Matter of Rodriguez v Fischer
2011 NY Slip Op 00123 [80 AD3d 920]
January 13, 2011
Appellate Division, Third Department
Published by New York State Law Reporting Bureau pursuant to Judiciary Law § 431.
As corrected through Wednesday, March 9, 2011


In the Matter of Marcelo Rodriguez, Appellant,
v
Brian Fischer, as Commissioner of Correctional Services, et al., Respondents.

[*1] Marcelo Rodriguez, Albion, appellant pro se.

Eric T. Schneiderman, Attorney General, New York City (David Lawrence III of counsel), for respondents.

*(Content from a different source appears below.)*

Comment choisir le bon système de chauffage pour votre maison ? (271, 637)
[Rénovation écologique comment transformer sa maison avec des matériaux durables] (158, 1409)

Appeal from a judgment of the Supreme Court (LaBuda, J.), entered January 20, 2010 in Sullivan County, which converted an application for a writ of habeas corpus, in a proceeding pursuant to CPLR article 70, into a proceeding pursuant to CPLR article 78 and dismissed the petition.

In 1976, petitioner was convicted of four counts of murder in the second degree as well as one count of robbery in the first degree and was sentenced to an aggregate prison term of 25 years to life. Following a tier III disciplinary hearing, petitioner was found guilty of violating certain prison disciplinary rules after he received mail at the correctional facility pertaining to two class action lawsuits. He brought an application for a writ of habeas corpus challenging the disciplinary determination. Supreme Court converted the application into a proceeding pursuant to CPLR article 78 and dismissed the petition for failure to exhaust administrative remedies. Petitioner appeals.

We affirm. The record discloses that petitioner brought the application for a writ of habeas corpus after the disciplinary determination was rendered, but before the administrative appeal of that determination had been completed. In fact, after petitioner filed his pro se petition for a writ of habeas corpus, a decision was made on the administrative appeal which reduced the penalty. Clearly, petitioner failed to fully exhaust his administrative remedies prior to bringing a [*2]legal proceeding to challenge the disciplinary determination (see Matter of West v McGinnis, 4 AD3d 654, 655 [2004]; Matter of Watkins v Annucci, 305 AD2d 889, 890 [2003]). Consequently, Supreme Court properly dismissed the petition. Petitioner's remaining contentions have been considered and are lacking in merit.

Peters, J.P., Rose, Malone Jr., Stein and Garry, JJ., concur. Ordered that the judgment is affirmed, without costs.